DioGuardi moved into Abdul's house and quickly got to work. Before long the roomies had penned "Spinning Around," a bubbly dance track that would go on to become an international hit for Aussie pop queen Kylie Minogue. "It launched my writing career," DioGuardi says. "And the revenue from it kept me from having to go back to my day job." As her reputation as a songwriter began to grow, her aspirations to become a singer quietly took a back seat.
After that, the ascent of DioGuardi's songwriting career lines up in almost perfect tandem with the dominance of "American Idol." The show left an enormous mark on the popscape -- in DioGuardi's case, for the better. "I've sold a lot of records with the songs I've written or co-written through the 'Idol' machine," she says. "It's been very lucrative for me."
In addition to providing Clay Aiken, Katharine McPhee and Bo Bice with radio-ready material, DioGuardi excelled at penning songs for artists who wouldn't have lasted five minutes on "Idol." (Case in point: Ashlee Simpson's charmingly frothy "Pieces of Me." The world remembers it as the tune Simpson didn't flub on "Saturday Night Live." Washington go-go fans remember Rare Essence's cover version when it coated local airwaves in 2004.) Other hits co-written by DioGuardi followed, including the Pussycat Dolls' irresistible "Beep" and Christina Aguilera's 2006 speaker-scorcher "Ain't No Other Man."
As her success continued in the studio, DioGuardi made a quick detour into television in 2006 as a judge on "The One: Making a Music Star," ABC's ill-fated "Idol" knockoff. "I liked the show because it had a mentoring aspect to it," says DioGuardi. "It was much more about getting [the contestants] from one point to the next and then letting the audience judge that. I felt like I could really help these kids, and some of them were really good kids." (The show only lasted a pitiful two weeks.)

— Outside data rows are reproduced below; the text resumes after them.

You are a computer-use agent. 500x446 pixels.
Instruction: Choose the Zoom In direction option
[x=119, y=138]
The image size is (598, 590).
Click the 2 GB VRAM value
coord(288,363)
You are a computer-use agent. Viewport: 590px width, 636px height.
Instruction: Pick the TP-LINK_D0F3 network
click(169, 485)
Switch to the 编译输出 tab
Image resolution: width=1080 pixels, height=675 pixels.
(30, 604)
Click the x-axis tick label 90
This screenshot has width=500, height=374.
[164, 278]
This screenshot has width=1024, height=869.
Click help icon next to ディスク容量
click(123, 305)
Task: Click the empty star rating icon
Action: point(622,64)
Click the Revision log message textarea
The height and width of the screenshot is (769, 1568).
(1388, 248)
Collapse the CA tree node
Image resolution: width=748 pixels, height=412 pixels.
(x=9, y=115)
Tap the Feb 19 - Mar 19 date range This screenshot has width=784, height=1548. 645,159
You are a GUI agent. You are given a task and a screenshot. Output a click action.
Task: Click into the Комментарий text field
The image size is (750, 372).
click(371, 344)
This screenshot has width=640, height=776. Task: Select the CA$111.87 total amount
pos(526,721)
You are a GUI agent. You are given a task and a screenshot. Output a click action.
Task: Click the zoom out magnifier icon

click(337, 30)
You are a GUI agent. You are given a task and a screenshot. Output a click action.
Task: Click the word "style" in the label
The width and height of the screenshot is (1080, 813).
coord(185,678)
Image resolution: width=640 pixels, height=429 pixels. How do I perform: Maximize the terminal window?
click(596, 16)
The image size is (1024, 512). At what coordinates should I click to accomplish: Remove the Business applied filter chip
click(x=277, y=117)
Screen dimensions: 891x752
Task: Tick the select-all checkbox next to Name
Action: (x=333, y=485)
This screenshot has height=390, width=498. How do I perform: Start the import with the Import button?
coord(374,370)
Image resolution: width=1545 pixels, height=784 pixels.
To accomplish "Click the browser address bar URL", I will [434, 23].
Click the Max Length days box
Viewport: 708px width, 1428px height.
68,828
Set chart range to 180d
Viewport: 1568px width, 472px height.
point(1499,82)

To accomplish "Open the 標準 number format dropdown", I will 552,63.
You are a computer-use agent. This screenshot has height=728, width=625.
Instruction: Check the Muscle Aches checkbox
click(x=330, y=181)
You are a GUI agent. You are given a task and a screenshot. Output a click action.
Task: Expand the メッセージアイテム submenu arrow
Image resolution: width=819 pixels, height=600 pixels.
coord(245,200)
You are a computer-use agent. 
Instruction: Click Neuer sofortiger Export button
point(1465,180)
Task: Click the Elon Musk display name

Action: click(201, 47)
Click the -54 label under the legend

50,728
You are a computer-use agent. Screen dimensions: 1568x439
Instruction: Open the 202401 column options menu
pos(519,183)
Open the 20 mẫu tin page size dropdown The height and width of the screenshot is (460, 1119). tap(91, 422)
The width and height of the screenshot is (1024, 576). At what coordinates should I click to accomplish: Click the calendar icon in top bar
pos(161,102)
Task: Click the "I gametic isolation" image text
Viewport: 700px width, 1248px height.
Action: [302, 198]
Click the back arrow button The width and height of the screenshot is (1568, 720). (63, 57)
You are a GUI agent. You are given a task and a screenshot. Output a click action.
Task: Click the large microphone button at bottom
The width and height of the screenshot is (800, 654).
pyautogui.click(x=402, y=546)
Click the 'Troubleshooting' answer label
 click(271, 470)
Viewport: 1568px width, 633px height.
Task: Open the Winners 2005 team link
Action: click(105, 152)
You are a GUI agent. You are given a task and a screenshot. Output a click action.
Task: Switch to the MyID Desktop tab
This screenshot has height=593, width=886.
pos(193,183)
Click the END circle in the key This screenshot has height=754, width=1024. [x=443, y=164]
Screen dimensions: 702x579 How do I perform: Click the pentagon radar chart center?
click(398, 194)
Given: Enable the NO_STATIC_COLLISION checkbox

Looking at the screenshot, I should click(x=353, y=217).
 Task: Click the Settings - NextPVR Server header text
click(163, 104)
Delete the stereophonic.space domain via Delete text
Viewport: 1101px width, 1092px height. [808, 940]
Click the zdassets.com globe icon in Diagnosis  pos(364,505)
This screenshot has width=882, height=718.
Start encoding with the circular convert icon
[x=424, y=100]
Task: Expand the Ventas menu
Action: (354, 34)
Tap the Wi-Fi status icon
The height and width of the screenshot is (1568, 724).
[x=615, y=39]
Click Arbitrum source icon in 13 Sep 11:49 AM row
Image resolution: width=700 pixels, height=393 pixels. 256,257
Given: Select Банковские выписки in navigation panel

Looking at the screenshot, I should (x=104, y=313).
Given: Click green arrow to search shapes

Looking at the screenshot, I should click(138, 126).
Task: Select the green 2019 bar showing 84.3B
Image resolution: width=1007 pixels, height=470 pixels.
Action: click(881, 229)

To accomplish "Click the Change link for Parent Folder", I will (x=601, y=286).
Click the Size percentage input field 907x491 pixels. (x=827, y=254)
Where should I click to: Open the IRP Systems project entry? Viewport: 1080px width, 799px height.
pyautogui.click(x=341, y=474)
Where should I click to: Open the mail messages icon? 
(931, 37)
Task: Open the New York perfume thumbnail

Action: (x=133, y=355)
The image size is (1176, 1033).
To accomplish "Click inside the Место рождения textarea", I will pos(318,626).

But DioGuardi never lost that mentoring sensibility, and her long slog through the industry and storied ascent up the charts is likely to win her oodles of clout with this season's contestants. Perhaps they'll realize that nobody this season is being judged more carefully than her.
"Sometimes I feel more like the contestant than a judge," DioGuardi admits. "There's no training for this. . . . Suddenly you're on television in front of 27 million people and you need to look amazing, you need to speak correctly, you need to have your shtick down."
She spins back around in her chair. "You need to know who you are."